I hardly think rescinding an offer to a WALK ON catcher is taking away his future. He would've been a #5 catcher and catching bullpens for his 2 years in college. If you want to spin it that way though, he took the opportunity away from himself when he joined in the little plot to hit the ump. Kids (and many adults) need to learn that there are consequences for their actions. I applaud Coach McClanahan for his decision. No one else even punished the kid.

posted by fastball32 at 03:08 PM on June 19

To me this just sounds like a pitcher and catcher that were tired of a small strike zone trying to get even. Not saying it was right but in the end its nothing compared to the pithcer who beaned the kid in the on deck circle because he thought the kid was tryin to steal signs.

posted by jda at 03:08 PM on June 19

I played baseball from the time I was 9 years old up through High School as a pitcher. I do know that once in a while I would lose control of a toss and I would earn an error. My specialty was the curve ball and I had control of it when I was in Jr. High. By the time I was in High School I had good aim and could throw to the target, the catcher's mit. I admit that I did not always agree with the Ump, but I didn't try to bean him in the noggin, which is directly tied to the coach. My coach would pull us if we started to lose our cool, because he know we weren't of any use if we could concentrate on the game or our pitches. These kids were frustrated and I would have been also losing at that point of the game. The ball the kid threw was a curve ball but was thrown too high. I think the penality they earned is appropriate. The Umpire though, if all he got was a headache, should be glad that it wasn't a fastball and about 2-3 inches lower. I'm not agreeing to what the kids did which is obvious when watching the catcher who started to put his mit up but quickly pulled it down when he dropped to his knees. I would focus on the coach not the players. My old coach wouldn't have placed us on the bench permanently for trying to hurt someone, rather he would have kicked us off the team. Did the coach try to cool down the little hot heads or let them be because they were Star-players? If he did nothing and just let things be; he should be coaching T-Ball, not High school baseball.

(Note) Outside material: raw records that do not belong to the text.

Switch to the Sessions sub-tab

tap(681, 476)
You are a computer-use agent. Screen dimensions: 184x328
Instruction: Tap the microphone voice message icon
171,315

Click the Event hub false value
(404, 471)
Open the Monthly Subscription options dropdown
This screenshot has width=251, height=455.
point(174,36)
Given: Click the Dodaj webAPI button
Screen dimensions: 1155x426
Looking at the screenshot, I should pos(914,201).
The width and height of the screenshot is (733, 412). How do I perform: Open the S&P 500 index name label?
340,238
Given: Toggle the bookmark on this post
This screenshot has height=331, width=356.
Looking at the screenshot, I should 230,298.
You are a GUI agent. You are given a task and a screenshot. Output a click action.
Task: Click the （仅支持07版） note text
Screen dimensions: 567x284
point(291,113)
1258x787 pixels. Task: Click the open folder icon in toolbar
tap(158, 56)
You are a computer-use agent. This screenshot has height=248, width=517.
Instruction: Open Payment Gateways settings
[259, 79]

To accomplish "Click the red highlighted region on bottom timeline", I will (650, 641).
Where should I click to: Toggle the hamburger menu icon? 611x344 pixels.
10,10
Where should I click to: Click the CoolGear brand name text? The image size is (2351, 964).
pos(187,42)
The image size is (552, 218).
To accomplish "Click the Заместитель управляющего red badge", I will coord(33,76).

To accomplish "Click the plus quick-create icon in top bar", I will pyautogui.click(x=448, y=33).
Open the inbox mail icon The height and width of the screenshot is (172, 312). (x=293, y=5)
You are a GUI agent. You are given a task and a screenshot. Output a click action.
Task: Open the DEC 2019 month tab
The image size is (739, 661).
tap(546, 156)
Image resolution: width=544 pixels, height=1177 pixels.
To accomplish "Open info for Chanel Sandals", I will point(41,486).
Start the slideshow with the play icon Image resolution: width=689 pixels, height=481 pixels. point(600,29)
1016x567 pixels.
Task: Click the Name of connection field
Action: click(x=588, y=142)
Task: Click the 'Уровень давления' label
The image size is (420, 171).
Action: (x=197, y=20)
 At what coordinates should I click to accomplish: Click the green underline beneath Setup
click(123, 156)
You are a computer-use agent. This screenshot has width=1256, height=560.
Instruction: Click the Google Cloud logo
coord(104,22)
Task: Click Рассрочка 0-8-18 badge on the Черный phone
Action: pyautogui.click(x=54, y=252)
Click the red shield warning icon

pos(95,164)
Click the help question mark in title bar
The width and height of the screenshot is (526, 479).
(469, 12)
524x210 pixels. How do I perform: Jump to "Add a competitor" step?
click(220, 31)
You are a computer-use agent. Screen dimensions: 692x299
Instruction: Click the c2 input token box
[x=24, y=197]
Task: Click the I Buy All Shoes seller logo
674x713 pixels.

posted by JFWest at 06:31 PM on June 19

If you were trying to hit the umpire why would you throw a curveball to a right handed batter from a right handed pitcher with the umpire standing behind the catcher's left shoulder. That is ABSOLUTELY the hardest possible combination to get to the umpire's head. The easiest way to hit the umpire, if you were trying, would be to do it with a left handed batter at the plate. That way the batter is not in the line of a right handed pitcher, the umpire will be looking over the catcher's right shoulder making the line to the umpire the most open and a fast ball could be thrown. It makes no sense to do it the way it is claimed.